Un programme de «recasement d'urgence» tente d'apaiser le climat. Il va le chauffer davantage. Les habitants de rues entières sont embarqués à l'aube dans des camions militaires pour être relogés dans des cités, à 50 kilomètres d'Alger. Mais c'est à la misère qu'on tente de faire la course. Chaque maison évacuée, même la plus dangereuse, est réoccupée la nuit même par de plus pauvres encore. Le trafic immobilier effréné augmente le sentiment d'injustice : 1 800 logements auraient été construits pour recaser ceux de la Casbah. Seul un cinquième leur aurait été attribué. Le reste ? Volatilisé. Au sommet de l'ancienne médina, le palais des Dey fut longtemps squatté. Il est en restauration depuis un nombre d'années que nul n'ose plus compter. Abderrahmane Khelifa, l'un des plus prestigieux conservateurs du pays : «Il faudrait seulement 100 millions de dinars (1 million d'euros), soit la moitié d'un stade, mais surtout une volonté politique. A travers ce palais, c'est nous-mêmes qui partons à l'abandon.»
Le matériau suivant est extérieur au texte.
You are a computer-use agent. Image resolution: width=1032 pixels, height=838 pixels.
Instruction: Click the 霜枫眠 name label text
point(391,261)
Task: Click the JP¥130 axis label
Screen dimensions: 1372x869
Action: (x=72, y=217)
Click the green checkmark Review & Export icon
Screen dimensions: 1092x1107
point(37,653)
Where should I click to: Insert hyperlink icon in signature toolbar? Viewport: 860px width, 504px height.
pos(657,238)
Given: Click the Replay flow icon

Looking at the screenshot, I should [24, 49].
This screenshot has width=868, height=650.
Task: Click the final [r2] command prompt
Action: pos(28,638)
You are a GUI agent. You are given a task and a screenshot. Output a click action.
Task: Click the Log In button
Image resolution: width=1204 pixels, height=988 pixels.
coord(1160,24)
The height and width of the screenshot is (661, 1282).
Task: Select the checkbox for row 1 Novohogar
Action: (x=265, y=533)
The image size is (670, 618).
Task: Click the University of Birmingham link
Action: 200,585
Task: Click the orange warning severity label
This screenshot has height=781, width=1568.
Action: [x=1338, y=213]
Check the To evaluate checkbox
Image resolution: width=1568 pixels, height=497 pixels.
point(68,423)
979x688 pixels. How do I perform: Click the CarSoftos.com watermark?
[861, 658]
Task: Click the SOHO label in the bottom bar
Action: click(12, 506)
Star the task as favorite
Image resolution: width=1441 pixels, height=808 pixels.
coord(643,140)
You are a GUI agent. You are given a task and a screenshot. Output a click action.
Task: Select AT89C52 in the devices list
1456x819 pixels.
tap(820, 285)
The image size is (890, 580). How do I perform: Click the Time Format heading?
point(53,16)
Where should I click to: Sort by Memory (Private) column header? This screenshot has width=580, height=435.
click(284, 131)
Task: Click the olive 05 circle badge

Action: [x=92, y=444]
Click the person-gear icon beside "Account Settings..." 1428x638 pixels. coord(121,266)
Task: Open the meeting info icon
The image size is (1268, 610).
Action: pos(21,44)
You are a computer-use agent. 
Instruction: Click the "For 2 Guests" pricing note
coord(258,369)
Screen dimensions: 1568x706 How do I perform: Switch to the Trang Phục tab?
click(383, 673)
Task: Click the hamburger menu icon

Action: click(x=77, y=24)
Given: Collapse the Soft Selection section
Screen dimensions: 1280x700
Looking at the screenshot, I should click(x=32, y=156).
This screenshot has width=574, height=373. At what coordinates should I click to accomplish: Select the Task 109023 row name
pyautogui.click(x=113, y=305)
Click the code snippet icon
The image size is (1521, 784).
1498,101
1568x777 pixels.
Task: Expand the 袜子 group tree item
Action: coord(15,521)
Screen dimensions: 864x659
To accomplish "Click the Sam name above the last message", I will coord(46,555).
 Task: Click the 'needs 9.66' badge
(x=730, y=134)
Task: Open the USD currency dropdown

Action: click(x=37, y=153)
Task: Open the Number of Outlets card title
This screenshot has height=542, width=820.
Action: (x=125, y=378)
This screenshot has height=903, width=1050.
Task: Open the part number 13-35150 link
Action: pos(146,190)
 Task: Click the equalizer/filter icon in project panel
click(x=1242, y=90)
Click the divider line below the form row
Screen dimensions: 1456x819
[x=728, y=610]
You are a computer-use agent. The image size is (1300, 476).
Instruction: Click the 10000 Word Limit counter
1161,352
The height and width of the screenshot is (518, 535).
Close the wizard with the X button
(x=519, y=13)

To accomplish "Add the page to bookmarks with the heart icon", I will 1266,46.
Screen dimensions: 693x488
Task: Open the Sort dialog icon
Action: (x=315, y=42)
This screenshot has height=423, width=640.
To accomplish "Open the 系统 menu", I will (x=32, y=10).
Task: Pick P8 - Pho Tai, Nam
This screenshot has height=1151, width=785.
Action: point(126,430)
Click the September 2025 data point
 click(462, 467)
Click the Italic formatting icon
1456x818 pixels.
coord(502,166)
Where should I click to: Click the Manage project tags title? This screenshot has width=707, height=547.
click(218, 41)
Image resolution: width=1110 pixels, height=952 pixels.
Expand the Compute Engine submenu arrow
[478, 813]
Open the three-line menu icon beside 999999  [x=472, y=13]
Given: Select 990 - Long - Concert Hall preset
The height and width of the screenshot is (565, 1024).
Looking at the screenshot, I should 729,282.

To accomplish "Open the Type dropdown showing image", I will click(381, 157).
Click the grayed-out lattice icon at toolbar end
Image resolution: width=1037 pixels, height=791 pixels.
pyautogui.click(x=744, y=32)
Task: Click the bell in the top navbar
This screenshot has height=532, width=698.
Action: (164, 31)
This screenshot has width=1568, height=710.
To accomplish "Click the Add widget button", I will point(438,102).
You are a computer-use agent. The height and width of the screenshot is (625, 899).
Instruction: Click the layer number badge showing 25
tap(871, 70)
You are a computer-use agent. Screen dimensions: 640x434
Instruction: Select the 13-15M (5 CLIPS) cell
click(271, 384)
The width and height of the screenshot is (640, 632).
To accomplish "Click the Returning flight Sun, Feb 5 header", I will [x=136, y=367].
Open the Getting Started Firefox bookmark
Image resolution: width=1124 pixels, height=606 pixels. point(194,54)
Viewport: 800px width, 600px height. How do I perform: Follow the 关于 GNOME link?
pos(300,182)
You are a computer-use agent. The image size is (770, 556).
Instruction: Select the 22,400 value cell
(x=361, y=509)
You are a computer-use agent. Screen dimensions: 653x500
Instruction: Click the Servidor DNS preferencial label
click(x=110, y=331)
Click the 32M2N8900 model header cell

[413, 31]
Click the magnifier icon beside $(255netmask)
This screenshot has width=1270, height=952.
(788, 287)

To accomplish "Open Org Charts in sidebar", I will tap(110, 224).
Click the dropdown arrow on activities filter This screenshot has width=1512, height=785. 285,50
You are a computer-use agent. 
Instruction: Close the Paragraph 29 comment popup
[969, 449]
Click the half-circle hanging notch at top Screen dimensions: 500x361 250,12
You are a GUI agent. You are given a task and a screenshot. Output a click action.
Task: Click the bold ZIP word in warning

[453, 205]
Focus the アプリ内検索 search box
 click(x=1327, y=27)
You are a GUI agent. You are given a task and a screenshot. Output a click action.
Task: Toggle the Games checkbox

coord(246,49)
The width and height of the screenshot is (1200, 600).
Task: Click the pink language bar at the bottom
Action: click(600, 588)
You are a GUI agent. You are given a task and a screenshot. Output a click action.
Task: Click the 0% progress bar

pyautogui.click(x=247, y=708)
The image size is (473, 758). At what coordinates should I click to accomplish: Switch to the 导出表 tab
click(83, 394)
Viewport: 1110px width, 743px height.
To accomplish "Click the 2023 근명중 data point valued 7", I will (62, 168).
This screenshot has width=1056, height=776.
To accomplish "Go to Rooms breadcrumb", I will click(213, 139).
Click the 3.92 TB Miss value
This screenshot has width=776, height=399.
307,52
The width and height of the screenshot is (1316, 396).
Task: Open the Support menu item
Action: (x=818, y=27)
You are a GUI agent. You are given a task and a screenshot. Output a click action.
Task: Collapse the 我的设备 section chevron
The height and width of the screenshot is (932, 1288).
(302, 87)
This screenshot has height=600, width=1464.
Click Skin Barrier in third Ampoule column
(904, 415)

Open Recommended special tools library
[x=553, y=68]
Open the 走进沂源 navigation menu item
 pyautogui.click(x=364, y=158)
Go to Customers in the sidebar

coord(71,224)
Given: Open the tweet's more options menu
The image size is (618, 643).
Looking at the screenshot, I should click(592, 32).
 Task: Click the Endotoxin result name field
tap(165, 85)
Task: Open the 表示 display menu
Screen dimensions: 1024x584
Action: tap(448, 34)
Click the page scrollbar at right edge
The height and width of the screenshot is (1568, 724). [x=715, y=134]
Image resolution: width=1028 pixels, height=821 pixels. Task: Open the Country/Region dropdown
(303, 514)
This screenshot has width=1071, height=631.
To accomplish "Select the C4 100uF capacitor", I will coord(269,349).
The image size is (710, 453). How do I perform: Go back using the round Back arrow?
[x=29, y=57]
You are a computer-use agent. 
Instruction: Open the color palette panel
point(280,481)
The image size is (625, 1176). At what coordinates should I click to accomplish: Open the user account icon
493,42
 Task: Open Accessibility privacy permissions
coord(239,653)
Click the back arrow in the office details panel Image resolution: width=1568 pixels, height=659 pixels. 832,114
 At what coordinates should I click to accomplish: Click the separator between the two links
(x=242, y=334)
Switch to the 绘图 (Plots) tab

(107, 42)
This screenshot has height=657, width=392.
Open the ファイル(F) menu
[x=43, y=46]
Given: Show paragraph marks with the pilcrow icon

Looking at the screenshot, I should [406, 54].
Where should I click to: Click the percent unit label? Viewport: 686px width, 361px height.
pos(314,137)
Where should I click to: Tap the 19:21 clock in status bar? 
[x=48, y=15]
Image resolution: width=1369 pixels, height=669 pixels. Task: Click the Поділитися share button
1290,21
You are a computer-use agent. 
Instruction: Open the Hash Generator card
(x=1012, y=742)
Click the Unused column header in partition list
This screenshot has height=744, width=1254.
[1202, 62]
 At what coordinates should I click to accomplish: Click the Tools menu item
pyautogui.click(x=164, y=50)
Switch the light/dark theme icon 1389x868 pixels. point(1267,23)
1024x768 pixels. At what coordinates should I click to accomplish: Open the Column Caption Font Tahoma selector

En 1992, quand le régime accepte enfin que l'Unesco classe le site «patrimoine mondial», il est trop tard. La Casbah s'est refaite poudrière, trente ans après l'indépendance. Vote protestataire plus que religieux, le Front islamique du salut (FIS) a remporté 90 % des voix. «Pour la première fois de notre vie et peut-être la seule, nous faisions peur aux autorités», se souvient un commerçant. Et l'histoire semble recommencer. Le pouvoir algérien aussi va finir par la gagner, sa bataille d'Alger. Là encore au prix fort. Dans la Casbah, on ne rencontre aujourd'hui que des vieillards et des enfants. Effacée, toute une classe d'âge. Les quelques survivants, entre 20 et 40 ans, ressemblent à des fantômes avec des yeux de fous. Couvre-feu, ratissages, mitraillettes. «La police venait la nuit. Toutes les nuits», dit Mourad, torturé pendant trois mois.
«Poussière». 15 000 maisons avant la colonisation, 8 000 au tournant du XIXe siècle, 800 aujourd'hui, dont «500 très dégradées», selon Houria Bouhired, de l'association SOS-Casbah. Grâce à elle, des aides publiques devraient soutenir ceux qui veulent retaper leur patrimoine. L'autre jour, Hamid, journaliste algérois, a voulu retourner à la maison de ses grands-parents. Pourquoi ne pas la reconstruire ? Elle est là-bas, dans cette ruelle en fer à cheval. Il en est sûr. Mais le voilà dans une impasse. Des rangées entières de maisons se sont comme effacées, éboulées. Hamid se perd. Revient sur ses pas. Cherche encore. La demeure familiale n'est plus là. Il veut demander au voisin. L'homme aussi a disparu. Relogé quelque part ? Mort dans quelque prison ? Parti ailleurs ? On fait cercle autour du jeune homme. «Va-t'en. Il n'y a plus ici que poussière.» Alors, de haut en bas, Hamid dévale la Casbah.